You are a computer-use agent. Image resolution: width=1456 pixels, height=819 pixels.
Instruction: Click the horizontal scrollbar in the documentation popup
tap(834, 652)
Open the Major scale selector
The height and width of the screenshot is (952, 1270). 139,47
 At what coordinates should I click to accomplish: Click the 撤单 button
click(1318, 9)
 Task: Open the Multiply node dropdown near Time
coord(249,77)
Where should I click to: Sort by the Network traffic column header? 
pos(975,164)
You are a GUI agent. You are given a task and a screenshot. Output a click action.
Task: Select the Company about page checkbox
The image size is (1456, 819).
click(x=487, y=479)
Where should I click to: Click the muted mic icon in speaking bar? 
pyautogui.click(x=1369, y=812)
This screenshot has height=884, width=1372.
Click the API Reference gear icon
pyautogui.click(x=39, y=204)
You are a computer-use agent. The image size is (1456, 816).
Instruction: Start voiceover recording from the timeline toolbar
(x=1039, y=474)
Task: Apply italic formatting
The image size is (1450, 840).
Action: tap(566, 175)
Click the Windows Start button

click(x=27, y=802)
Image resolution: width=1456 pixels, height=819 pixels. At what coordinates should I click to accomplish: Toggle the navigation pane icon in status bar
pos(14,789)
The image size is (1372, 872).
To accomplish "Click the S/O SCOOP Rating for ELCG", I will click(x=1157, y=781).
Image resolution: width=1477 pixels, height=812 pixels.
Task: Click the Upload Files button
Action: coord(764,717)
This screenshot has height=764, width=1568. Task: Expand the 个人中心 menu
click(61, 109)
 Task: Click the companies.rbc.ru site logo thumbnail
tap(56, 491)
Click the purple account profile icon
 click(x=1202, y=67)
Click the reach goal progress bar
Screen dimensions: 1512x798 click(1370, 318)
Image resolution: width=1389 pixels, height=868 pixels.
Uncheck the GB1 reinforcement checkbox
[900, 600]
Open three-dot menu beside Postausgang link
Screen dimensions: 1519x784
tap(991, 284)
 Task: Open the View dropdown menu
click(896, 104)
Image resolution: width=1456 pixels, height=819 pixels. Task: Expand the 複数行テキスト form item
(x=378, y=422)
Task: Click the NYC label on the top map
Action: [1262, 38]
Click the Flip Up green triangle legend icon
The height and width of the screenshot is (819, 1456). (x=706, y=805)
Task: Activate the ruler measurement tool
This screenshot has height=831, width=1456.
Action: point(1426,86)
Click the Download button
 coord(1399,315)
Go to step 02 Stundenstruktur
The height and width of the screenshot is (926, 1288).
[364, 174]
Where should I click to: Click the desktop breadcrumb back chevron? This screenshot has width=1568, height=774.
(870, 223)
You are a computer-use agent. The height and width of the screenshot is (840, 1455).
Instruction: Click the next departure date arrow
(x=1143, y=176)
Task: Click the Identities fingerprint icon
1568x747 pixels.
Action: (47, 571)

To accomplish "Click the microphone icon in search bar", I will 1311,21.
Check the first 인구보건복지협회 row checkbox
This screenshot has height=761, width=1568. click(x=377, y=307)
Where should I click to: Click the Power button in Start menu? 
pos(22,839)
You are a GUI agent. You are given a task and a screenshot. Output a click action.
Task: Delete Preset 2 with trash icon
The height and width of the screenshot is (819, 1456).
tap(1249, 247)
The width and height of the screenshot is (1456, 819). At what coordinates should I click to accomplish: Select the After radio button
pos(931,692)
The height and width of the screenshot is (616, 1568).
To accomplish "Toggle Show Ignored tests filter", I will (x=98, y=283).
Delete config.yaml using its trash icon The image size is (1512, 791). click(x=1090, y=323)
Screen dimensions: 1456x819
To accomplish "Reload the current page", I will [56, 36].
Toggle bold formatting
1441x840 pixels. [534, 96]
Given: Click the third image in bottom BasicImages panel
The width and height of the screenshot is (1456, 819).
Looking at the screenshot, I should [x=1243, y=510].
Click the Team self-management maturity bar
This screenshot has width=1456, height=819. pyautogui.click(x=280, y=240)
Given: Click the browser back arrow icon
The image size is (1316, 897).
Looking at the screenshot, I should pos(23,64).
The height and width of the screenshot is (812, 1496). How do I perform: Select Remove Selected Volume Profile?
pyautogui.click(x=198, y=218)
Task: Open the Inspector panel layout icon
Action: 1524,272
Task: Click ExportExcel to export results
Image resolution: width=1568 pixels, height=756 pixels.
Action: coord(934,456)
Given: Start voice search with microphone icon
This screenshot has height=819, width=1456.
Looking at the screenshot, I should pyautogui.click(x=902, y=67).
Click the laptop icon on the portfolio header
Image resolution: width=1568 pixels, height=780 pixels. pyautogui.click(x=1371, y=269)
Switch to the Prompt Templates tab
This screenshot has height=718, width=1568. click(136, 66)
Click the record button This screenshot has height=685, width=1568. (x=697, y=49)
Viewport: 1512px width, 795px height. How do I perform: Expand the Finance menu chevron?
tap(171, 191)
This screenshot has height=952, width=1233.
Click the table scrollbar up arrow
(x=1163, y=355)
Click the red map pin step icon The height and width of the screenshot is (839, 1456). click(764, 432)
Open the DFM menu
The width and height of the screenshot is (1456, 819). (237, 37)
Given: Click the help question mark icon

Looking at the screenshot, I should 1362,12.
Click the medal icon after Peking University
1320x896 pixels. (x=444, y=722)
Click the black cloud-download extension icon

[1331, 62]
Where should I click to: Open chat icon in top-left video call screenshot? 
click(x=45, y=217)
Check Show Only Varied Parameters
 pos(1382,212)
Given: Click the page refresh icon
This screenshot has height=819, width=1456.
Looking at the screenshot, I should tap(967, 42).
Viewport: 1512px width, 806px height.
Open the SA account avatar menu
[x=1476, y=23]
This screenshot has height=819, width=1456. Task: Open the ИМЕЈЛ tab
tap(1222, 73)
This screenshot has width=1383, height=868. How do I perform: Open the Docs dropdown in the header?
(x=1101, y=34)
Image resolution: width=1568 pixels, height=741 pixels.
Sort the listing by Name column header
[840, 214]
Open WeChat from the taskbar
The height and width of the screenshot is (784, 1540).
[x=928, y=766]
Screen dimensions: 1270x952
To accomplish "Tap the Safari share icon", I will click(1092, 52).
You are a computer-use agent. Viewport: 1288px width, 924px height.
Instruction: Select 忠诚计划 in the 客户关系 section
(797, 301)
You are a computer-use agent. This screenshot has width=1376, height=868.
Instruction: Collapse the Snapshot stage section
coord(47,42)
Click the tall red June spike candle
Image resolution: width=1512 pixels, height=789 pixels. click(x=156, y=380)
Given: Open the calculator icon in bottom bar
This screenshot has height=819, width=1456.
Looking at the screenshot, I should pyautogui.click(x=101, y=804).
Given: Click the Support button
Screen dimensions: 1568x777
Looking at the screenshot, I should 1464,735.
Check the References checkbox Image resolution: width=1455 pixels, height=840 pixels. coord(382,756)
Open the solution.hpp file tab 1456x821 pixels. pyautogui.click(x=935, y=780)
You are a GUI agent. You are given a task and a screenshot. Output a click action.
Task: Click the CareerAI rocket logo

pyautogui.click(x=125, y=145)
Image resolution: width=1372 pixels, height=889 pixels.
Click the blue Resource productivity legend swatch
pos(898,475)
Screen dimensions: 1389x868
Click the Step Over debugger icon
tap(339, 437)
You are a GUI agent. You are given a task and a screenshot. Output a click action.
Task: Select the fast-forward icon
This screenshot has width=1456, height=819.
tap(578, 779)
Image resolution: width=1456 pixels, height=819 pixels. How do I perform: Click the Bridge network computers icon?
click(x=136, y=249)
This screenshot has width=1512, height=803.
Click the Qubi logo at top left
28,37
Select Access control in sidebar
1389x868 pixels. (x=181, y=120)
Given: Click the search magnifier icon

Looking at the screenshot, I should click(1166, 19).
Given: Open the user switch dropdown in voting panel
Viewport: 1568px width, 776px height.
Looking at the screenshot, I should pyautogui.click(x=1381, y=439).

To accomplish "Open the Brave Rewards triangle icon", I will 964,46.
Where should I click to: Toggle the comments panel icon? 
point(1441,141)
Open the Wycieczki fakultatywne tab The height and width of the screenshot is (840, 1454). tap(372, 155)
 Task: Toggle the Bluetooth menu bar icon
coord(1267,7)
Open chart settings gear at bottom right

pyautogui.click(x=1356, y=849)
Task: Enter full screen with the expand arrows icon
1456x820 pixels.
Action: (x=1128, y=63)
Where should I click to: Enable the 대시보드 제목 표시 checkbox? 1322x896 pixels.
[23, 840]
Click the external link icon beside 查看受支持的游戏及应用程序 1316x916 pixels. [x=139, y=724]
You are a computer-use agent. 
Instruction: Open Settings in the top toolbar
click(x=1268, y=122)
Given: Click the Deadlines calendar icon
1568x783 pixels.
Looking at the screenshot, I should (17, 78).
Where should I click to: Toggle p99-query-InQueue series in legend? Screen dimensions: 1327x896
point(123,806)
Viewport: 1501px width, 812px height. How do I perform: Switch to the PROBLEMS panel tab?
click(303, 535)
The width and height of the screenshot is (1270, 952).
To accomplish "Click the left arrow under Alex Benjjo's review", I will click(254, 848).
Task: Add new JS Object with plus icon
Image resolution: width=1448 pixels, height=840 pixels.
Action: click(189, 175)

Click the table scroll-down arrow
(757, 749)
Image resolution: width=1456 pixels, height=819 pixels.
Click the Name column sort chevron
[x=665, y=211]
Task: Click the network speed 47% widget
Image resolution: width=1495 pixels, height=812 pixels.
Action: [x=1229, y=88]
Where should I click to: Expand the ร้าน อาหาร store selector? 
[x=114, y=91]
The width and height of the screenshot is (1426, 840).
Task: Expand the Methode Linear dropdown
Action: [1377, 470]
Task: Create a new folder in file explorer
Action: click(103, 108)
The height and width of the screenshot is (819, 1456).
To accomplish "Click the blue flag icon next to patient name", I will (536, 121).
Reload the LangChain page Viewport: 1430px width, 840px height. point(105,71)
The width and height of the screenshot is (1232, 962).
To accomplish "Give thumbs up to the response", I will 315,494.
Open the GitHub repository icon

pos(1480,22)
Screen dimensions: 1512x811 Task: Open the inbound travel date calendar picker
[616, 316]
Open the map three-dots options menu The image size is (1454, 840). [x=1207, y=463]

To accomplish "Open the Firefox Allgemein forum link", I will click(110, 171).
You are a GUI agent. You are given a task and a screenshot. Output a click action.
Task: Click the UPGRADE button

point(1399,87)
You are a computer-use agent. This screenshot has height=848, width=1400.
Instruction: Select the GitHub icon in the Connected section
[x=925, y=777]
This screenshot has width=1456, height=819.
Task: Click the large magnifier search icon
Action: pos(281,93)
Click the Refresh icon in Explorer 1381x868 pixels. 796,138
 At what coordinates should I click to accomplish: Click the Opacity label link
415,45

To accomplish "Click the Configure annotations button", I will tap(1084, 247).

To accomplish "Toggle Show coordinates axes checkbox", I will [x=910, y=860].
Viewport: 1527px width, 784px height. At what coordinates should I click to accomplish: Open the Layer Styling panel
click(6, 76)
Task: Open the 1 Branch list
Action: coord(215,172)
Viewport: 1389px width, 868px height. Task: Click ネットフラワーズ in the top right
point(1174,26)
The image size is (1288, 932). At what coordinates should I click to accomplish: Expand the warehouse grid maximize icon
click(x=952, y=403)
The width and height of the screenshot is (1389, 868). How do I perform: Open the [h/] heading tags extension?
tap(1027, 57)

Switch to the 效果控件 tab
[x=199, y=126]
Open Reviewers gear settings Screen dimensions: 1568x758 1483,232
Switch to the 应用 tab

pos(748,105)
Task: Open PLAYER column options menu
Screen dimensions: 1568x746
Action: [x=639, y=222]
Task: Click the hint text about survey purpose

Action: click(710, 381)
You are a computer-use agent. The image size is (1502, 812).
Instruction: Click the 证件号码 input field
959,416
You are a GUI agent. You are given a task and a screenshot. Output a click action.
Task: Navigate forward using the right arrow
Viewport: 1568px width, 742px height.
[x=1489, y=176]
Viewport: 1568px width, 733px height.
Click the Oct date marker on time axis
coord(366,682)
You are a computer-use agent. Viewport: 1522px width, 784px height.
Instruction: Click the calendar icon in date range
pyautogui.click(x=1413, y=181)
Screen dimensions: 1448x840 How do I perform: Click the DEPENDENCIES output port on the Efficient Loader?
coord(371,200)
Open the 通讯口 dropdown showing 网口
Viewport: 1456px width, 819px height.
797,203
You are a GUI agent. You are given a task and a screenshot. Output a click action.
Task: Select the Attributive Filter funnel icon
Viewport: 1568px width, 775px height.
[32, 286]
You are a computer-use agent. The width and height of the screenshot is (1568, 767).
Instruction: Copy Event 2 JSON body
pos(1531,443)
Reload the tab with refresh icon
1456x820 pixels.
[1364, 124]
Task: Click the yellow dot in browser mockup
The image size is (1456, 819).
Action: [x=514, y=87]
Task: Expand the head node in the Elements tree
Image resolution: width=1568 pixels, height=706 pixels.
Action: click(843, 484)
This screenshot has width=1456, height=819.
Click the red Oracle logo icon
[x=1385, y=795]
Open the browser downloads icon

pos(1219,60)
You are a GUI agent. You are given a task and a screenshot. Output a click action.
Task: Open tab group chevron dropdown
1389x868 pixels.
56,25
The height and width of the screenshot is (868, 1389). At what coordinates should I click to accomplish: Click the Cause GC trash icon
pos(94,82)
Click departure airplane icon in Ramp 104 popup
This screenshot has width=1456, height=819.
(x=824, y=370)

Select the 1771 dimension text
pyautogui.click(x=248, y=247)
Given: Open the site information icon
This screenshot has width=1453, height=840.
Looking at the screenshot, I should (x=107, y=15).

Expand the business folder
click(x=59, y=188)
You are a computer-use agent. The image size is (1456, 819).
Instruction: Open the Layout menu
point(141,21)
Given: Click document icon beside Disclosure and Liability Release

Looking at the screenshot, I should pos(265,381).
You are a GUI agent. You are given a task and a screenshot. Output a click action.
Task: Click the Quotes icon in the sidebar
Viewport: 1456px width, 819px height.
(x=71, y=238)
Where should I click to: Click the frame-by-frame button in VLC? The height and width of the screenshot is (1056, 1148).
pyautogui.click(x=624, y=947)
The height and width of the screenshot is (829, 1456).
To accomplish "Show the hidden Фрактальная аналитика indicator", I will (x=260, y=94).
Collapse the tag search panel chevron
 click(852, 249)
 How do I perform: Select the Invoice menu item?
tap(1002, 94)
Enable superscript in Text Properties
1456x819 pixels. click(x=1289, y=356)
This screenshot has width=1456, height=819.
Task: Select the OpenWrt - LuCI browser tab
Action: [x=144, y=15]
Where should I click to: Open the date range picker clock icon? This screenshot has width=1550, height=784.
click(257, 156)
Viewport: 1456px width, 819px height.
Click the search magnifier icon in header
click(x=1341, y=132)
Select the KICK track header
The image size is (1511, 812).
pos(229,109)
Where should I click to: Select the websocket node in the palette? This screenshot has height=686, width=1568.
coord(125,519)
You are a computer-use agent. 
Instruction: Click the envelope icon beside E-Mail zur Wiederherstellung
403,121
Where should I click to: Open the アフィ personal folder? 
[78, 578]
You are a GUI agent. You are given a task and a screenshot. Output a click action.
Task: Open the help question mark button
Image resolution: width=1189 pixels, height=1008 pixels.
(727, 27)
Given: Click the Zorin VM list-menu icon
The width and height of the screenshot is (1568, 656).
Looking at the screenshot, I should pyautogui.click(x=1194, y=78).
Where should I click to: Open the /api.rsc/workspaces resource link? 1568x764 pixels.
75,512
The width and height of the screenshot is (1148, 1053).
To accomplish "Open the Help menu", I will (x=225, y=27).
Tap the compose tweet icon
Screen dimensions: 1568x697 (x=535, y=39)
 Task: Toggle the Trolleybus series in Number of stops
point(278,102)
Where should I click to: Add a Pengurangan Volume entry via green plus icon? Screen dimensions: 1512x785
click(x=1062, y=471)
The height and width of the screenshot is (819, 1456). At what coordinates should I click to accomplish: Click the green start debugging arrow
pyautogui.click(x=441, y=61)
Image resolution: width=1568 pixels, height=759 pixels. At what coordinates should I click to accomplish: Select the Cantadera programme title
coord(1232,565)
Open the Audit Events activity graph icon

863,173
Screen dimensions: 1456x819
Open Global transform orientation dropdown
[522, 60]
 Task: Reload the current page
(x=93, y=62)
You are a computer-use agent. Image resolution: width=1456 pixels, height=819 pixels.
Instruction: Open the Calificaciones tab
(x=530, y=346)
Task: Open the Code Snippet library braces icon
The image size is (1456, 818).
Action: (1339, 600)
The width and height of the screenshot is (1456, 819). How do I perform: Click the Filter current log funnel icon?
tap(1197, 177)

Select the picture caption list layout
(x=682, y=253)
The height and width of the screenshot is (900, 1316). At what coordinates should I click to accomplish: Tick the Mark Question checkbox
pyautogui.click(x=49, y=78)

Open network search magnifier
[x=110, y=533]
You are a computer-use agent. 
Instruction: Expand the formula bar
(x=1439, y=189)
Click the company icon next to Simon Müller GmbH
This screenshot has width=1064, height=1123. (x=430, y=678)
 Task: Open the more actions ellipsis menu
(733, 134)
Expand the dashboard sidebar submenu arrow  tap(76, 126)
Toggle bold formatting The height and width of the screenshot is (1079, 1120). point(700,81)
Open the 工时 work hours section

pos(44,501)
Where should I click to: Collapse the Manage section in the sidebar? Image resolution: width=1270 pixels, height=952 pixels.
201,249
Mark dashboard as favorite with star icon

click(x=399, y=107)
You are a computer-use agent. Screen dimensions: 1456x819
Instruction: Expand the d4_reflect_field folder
--------
Aim of the exercise
Apply a filter for "forward" to the data above, then copy each line that matches.

Task solution
Task: Select the fast-forward icon
Task: Navigate forward using the right arrow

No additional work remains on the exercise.